GOLDEN OLDIE: Susan Curran is New Zealand's oldest competitor in Glasgow.
GOLDEN OLDIE: Susan Curran is New Zealand's oldest competitor in Glasgow.

A lawn bowls rookie has set a new mark as New Zealand's oldest Commonwealth Games competitor.

Hamilton's Susan Curran, 67, began her competition in the B2/B3 partially sighted mixed pairs event in Glasgow yesterday with team-mate David Stallard.

She takes the record from fellow lawn bowler John Davies, who was 60 when he competed in the 2002 Games in Manchester.

But Curran is a true newcomer to the sport. "Three years ago, I hadn't had an outdoor bowl in my hand," she said.

Curran started playing September 2011, after playing indoor bowls, and made rapid strides.

"I'd only had two games when I went to the blind lawn bowls nationals in Brown's Bay and I got selected to make the development squad for the Blind Jacks."

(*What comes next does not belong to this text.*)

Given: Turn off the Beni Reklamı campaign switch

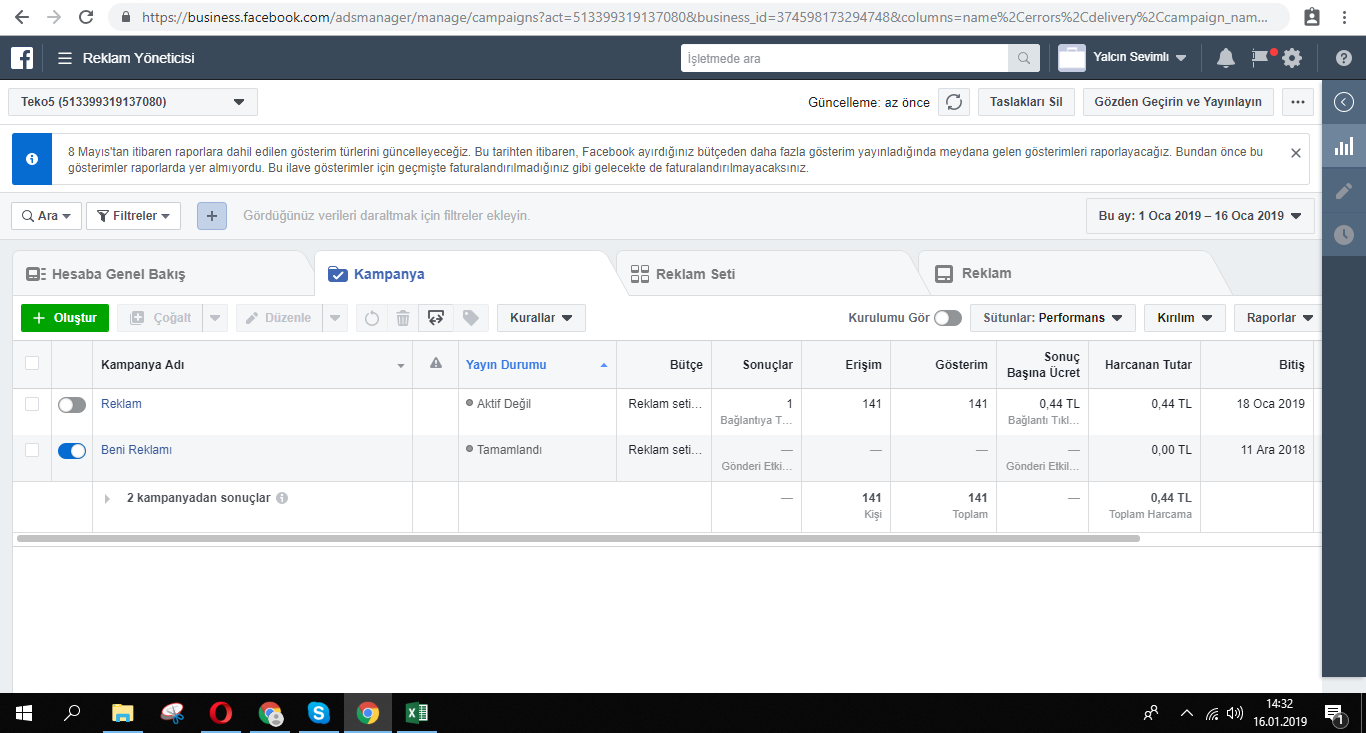Looking at the screenshot, I should tap(72, 451).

She quickly graduated to the full team for the blind lawn bowls world championships in Worthing, England last year.

"I had to play up a division last year, and came home with a silver and a bronze. This year I am in the division I'm supposed to be in, and am keen to do very well."

Curran has impaired vision, putting her in the B3 category.

"I can't see the far end of the bowling green. I have a little bit of peripheral vision but I don't have long-distance vision, and what vision I do have is very blurry - I don't recognise faces very well."

When not standing on the mat ready to bowl, she uses a monocular to help her gauge distances, then teams up with her director Christine Foster, who stands behind her, for deliveries.

"She initially stood in front, but she had to jump so many times to get out of the way," Curran laughed.

"She will give me the green and let me know where the other bowls are by the clock system, and I just have to work out the weight when I send the bowl down.

"If I go too wide or too narrow, or need to put weight on or take it off, I just have to make adjustments from the previous bowl."

Curran teamed up with Foster through indoor bowls in Hamilton.

"I'd been playing blind indoor bowls, and met Christine there. She took me to the first indoor nationals and then said she'd take me for outdoor bowls.

"My stepfather [John Reid] was also a massive influence. He persuaded me - and now, here I am."

But being in Glasgow just to compete won't satisfy Curran.

"I'm very keen to come home with a medal at the least - a gold if we can."